Friday, August 08, 2008

Since April 2007 when workers at the Journal de Québec were locked out by their employer, Sun Media Corporation, said workers have been producing their own paper- Média Matin Québec- as a free paper. to say the least this was an exemplary action, and they were supported throughout the duration by their union, the Canadian Union of Public Employees (CUPE). Today the workers are shutting the paper down as they have reached a settlement with their employer and are returning to their regular jobs. What did the initiative prove ? One is that there is a world of "tactics" to be used by labour in its disputes with management, and one shouldn't be afraid to use one's imagination. The second thing is that the workers demonstrated that they could run an enterprise without bosses. What they did was show that bosses are irrelevant and unnecessary. There should be more of such things, starting from a position of workplace occupations and resuming production under workers' control, incorporated as a co-op.
The following is the story as told today by CUPE. To read the farewell statement (en français) see the MédiaMatin Québec site.

MédiaMatin stops the presses:
Friday August 8, 2008 will be the final distribution day for MédiaMatin, Québec city's first-ever free newspaper. The five-day "daily" was created when Journal de Québec workers were locked out of their workplace last April 2007.

The paper is finally able to stop its presses in the wake of a negotiated settlement and signed agreement between Sun Media Corporation and its 252 Journal de Québec employees.

"We are extremely proud of these media workers who are members of CUPE,"says Claude Généreux, CUPE's national secretary-treasurer, in anticipation of the celebrations planned following the final distribution. "And we are proud of the support offered-both financial and moral-from CUPE members right across the country during the time they produced and distributed MédiaMatin during the last 16 months."

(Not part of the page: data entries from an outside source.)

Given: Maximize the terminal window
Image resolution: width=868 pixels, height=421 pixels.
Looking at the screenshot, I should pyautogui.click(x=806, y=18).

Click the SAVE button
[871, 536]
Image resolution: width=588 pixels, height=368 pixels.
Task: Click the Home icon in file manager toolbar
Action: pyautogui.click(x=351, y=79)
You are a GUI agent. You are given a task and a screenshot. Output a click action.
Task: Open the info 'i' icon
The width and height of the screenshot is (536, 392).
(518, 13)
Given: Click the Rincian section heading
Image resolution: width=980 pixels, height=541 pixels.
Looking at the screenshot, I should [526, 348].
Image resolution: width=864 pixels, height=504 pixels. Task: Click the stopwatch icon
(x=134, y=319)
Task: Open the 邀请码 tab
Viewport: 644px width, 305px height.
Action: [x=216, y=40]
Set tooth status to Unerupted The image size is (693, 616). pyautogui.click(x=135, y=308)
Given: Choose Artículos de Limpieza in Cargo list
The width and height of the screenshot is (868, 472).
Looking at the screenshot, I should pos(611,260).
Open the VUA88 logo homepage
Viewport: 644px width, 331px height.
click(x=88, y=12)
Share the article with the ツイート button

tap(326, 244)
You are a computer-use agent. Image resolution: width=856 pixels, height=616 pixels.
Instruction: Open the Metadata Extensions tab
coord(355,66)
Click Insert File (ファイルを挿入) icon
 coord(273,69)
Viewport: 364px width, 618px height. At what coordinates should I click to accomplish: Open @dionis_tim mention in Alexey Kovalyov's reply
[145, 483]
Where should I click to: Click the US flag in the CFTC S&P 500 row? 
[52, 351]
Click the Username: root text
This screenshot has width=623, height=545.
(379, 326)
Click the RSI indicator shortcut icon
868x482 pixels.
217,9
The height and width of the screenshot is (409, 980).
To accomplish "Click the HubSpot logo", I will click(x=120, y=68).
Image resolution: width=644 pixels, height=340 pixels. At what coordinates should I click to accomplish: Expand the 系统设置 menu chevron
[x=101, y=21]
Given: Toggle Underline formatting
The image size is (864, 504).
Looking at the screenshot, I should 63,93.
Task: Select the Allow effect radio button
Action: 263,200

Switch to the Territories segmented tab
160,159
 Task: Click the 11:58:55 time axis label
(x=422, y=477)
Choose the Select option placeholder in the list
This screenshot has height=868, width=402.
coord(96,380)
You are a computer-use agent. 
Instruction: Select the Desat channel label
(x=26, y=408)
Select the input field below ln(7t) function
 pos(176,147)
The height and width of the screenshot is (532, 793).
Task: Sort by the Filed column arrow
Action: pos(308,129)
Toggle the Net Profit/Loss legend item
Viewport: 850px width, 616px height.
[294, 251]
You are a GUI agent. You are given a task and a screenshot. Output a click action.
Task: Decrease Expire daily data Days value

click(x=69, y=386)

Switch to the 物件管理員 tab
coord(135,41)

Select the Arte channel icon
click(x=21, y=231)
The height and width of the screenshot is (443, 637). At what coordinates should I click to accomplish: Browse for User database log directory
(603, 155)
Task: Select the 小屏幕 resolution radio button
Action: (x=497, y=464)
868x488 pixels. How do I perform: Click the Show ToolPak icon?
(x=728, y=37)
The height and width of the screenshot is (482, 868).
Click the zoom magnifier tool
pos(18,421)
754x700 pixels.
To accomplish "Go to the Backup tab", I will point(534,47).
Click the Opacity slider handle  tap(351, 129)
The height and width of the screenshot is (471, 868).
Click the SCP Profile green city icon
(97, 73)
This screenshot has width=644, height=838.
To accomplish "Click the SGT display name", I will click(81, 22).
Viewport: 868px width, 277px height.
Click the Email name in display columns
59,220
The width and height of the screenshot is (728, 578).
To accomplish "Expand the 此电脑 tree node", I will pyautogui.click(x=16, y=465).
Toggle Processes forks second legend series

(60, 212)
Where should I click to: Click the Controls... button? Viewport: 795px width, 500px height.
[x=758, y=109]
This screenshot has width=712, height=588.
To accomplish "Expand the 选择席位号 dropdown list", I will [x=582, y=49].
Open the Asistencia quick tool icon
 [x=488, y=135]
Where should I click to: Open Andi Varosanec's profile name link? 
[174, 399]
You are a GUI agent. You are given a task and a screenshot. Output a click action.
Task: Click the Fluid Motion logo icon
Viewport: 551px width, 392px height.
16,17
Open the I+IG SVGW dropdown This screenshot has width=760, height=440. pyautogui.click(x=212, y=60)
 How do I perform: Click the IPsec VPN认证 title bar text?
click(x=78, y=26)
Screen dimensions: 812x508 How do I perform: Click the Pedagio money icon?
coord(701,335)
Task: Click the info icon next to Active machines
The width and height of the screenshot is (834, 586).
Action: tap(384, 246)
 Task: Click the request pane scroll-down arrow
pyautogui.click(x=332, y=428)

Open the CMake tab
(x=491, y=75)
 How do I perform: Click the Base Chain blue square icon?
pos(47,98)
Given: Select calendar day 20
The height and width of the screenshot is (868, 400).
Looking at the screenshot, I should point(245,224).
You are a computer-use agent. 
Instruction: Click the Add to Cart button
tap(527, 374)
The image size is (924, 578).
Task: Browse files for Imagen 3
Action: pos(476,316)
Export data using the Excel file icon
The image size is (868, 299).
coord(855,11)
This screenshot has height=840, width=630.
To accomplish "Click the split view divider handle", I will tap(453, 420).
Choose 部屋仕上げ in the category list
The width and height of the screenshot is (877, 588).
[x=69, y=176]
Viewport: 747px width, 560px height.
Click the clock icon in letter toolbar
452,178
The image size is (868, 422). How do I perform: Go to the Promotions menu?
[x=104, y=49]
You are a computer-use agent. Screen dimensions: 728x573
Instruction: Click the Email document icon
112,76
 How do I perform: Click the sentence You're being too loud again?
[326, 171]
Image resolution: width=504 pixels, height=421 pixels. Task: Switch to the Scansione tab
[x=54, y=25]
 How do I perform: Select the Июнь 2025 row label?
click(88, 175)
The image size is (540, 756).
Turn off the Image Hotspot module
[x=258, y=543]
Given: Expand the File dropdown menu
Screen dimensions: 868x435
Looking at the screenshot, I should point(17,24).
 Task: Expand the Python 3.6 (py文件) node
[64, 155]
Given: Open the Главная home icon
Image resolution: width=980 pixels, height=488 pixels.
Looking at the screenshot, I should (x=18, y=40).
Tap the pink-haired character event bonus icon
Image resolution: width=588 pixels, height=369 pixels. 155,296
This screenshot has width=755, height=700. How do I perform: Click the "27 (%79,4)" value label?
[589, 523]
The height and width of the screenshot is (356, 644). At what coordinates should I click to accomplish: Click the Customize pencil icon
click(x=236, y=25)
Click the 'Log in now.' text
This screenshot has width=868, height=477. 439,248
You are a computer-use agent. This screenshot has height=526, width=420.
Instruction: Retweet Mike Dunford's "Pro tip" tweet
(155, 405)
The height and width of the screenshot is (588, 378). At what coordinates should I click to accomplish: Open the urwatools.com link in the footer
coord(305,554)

True to their word, the 252 Journal de Québec employees have ceased publication of their energetic, non-traditional response to a labour dispute they never wanted.

Sun Media Corporation, corporate owner of Le Journal de Québec is itself, part of a stable of media companies owned by Pierre Karl Péladeau. "While the lockout was unnecessary, CUPE is pleased that Mr. Péladeau did, in the end, take good advice, worked with his employees and reached a negotiated settlement. That final act is the kind of media leadership Canadians want," said Généreux.